Perché lo vuoi fare?

In mezzo a questi apparenti sconvolgimenti, gli intervistati per questo articolo dicono che le aziende del settore intrattenimento che potrebbero riconsiderare il proprio approccio devono interrogarsi sulle ragioni che le avevano spinte a creare questi dipartimenti e queste iniziative.

Nei suoi anni di consulenza, Little, che ha lavorato come responsabile dell’inclusione globale a CAA prima di lasciare l’azienda all’inizio dell’anno, dice che la domanda da cui ha iniziato è “Perché lo vuoi fare?”. La domanda è necessaria per valutare l’impegno e la volontà delle aziende, afferma. “Se non fai seguire la strategia, i sistemi e le risorse, fallirà comunque, perché non si riuscirà a lavorare in modo strategico”. (A capo della strategia di inclusione globale di CAA ora c’è Sydney Davis).

Jamilla Daniel, CDO di Lionsgate e vicepresidente senior delle risorse umane di Starz, dice che il suo lavoro è facilitato dal fatto che lavora per una rete in cui contenuti si rivolgono specificamente a categorie diverse e sottorappresentate. Spiega: “Non devo continuare a spiegare l’importanza della cosa. Si tratta più di capire cosa possiamo fare per avere il maggior impatto possibile, con cosa possiamo fare leva in tutta l’organizzazione. Mi occupo soprattutto di queste questioni, invece che dover lottare e spiegare continuamente perché lo facciamo. Lo sanno tutti il perché”. 

Guardando al futuro, gli addetti ai lavori spiegano i diversi motivi per cui gli sforzi DEI nell’industria dell’intrattenimento persisteranno nonostante gli attuali sconvolgimenti. 

Rese dei conti (cicliche)

“Le rese dei conti in quest’ambito sono cicliche. L’abbiamo visto con l’ascesa e la caduta di UPN in altri momenti in cui la diversity è ‘di moda’ o richiesta, ma una volta che la pressione sembra essersi allentata, i piani alti continuano a fare quello che sanno fare meglio e/o quello che pensano porti più successo, in generale”, deduce Worthington. Rispetto ai cicli passati, nota, la differenza per l’industria dell’intrattenimento contemporanea è duplice: il pubblico BIPOC (black, indigenous and people of color) rappresenta una percentuale più alta degli spettatori e i creativi e dirigenti BIPOC hanno costruito delle aziende tutte loro, al di fuori del sistema degli studios. 

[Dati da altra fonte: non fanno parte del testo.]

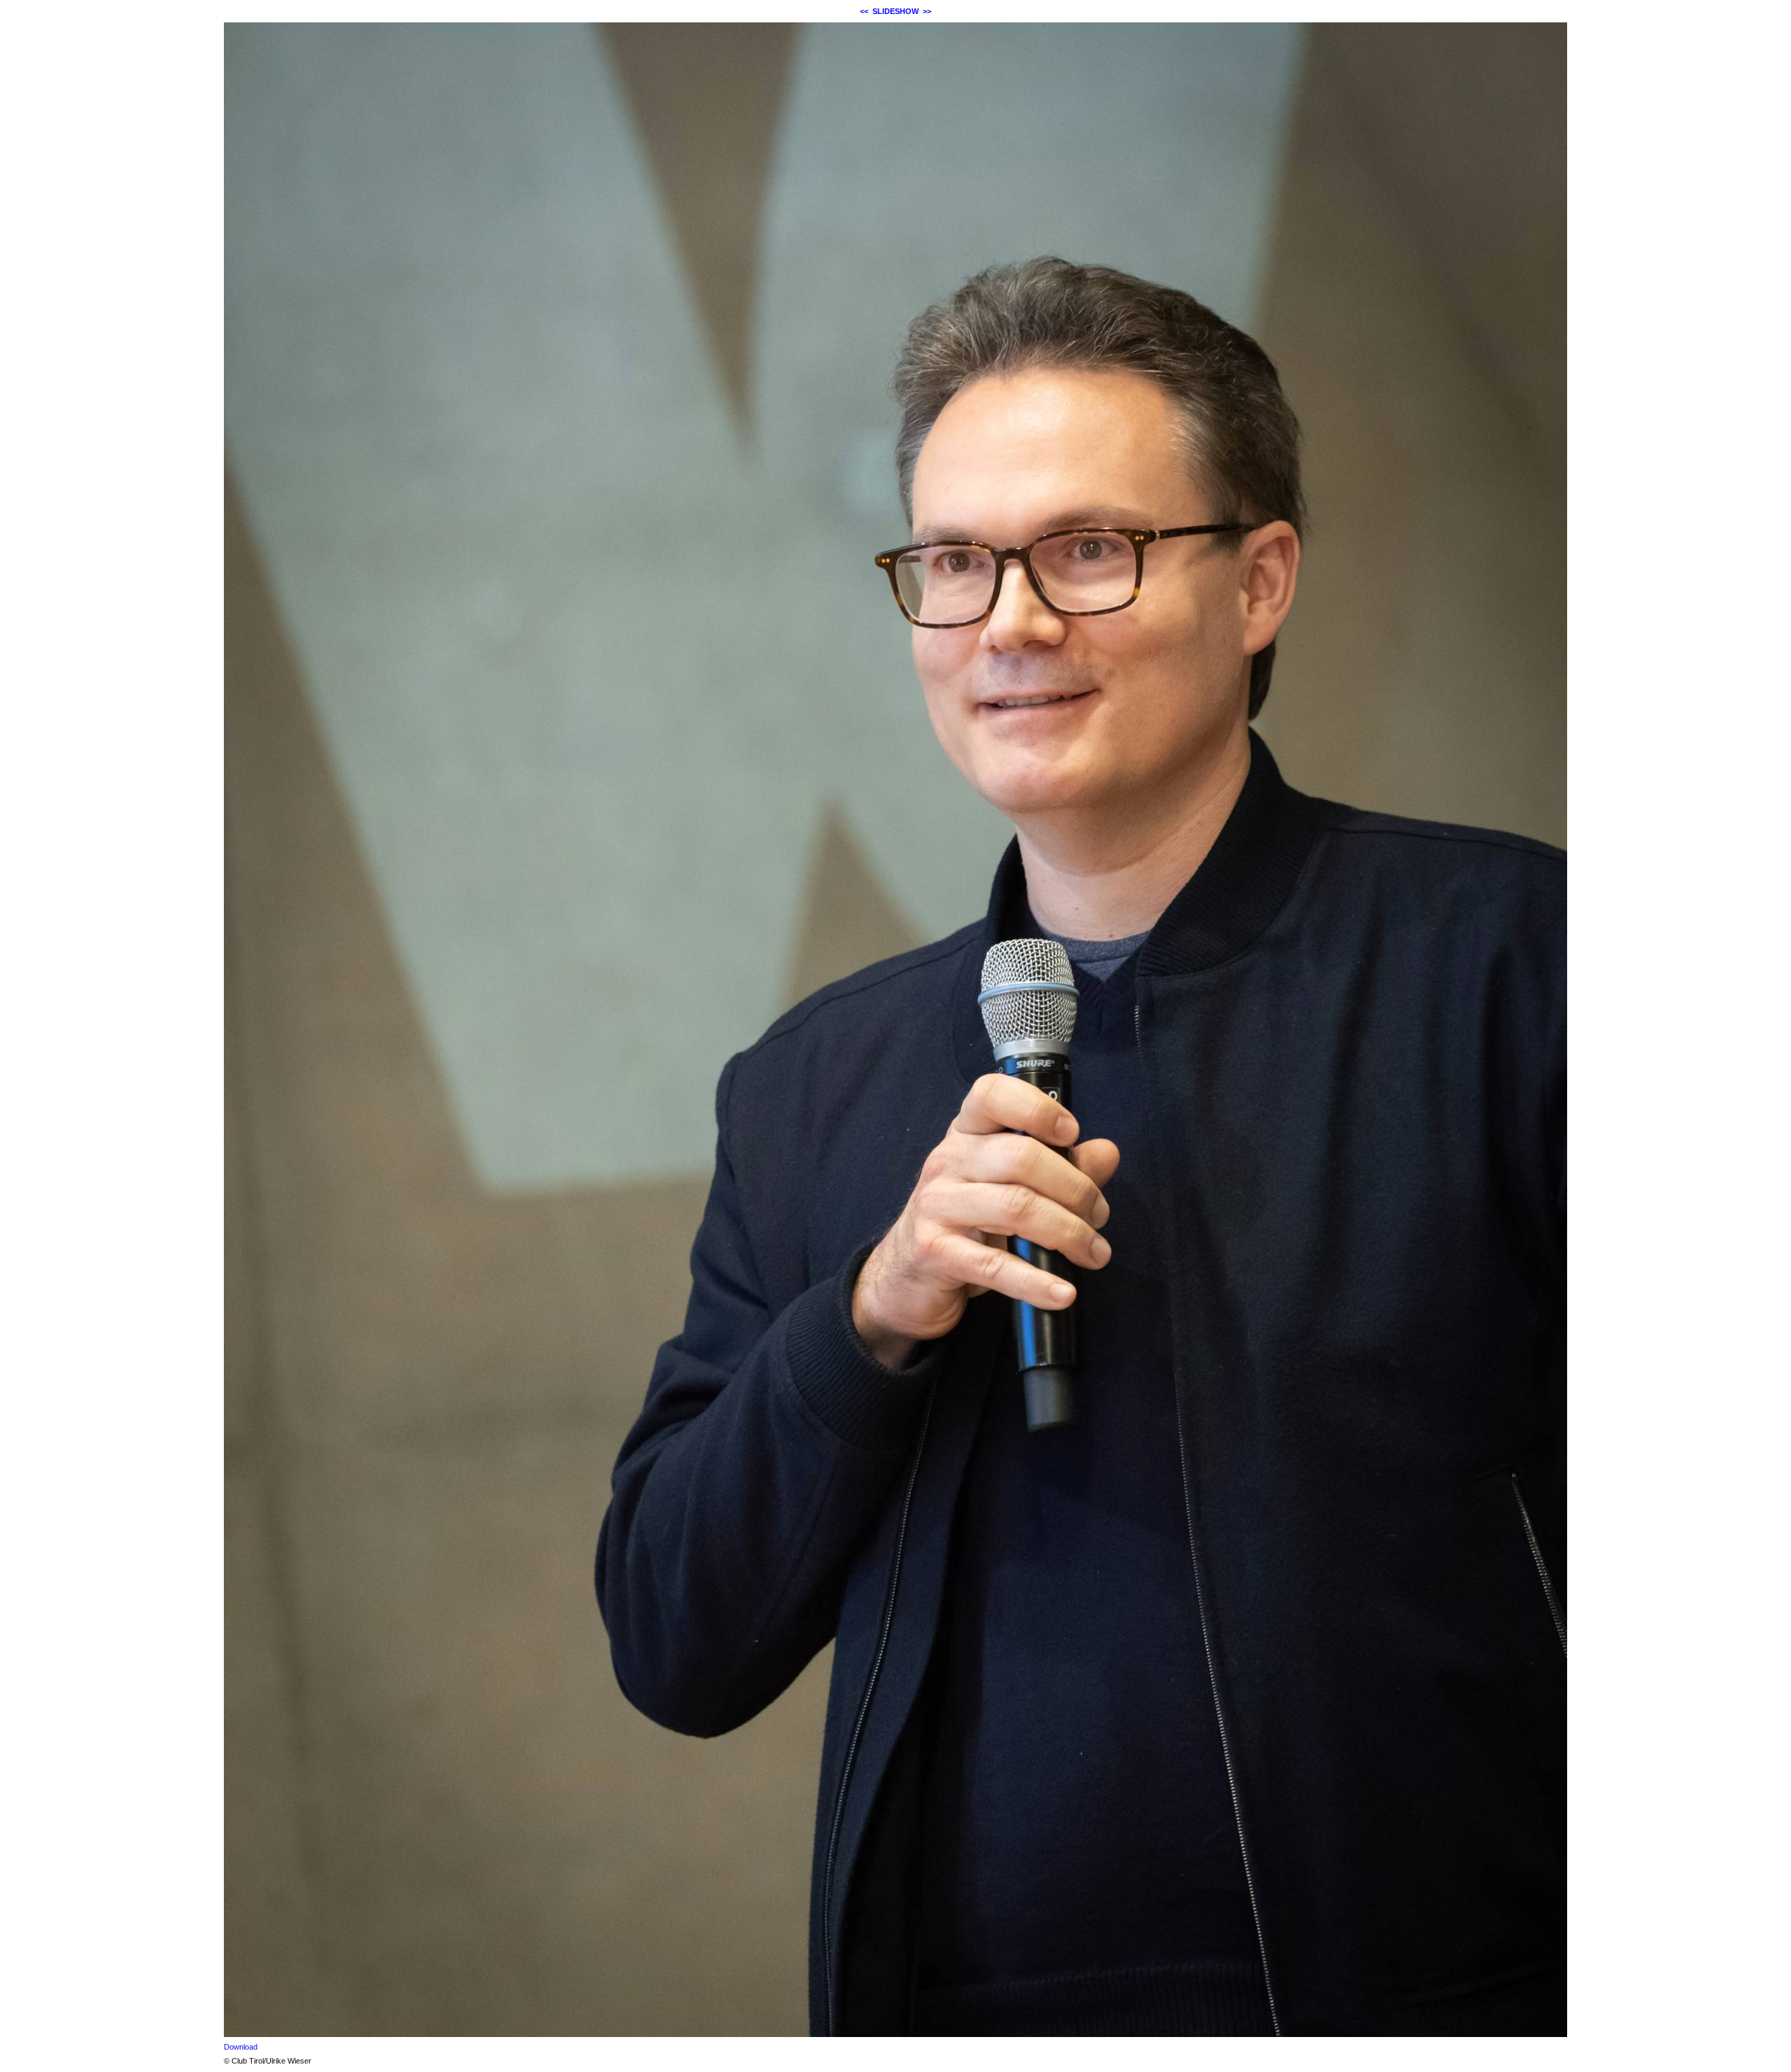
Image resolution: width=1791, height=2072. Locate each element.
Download (240, 2047)
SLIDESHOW (895, 11)
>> (927, 11)
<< (864, 11)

“Nessuno, si spera, potrà fermare questo slancio” dice un dirigente, attualmente a capo delle iniziative di inclusione di un’importante azienda hollywoodiana. “Gli sforzi non sono legati a un solo individuo, quindi quando uno se ne va, non vuol dire che il lavoro debba fermarsi. Il lavoro non può ridursi a una sola persona o a un solo dipartimento. È uno sforzo collettivo, dall’alto verso il basso e dal basso verso l’alto”.

Molti osservano che il lavoro interno dei dirigenti che si occupano di diversità è uno sforzo esterno di tutto il settore, che dovrebbe riguardare la produzione, i creativi e i talenti, oltre ai dirigenti. Dice un manager: “Parte della responsabilità di un’azienda consiste nel dimostrare che ci sono molte parti in causa interessate”.   

Ma, in ultima analisi, è necessario il consenso dei vertici delle società di intrattenimento, in particolare dei piani alti, che devono a loro volta diversificarsi. Dice Worthington: “Questi sono gli spazi in cui abbiamo bisogno di più leadership BIPOC in ruoli dirigenziali che abbiano potere, non in ruoli creati per vanità e autodifesa”.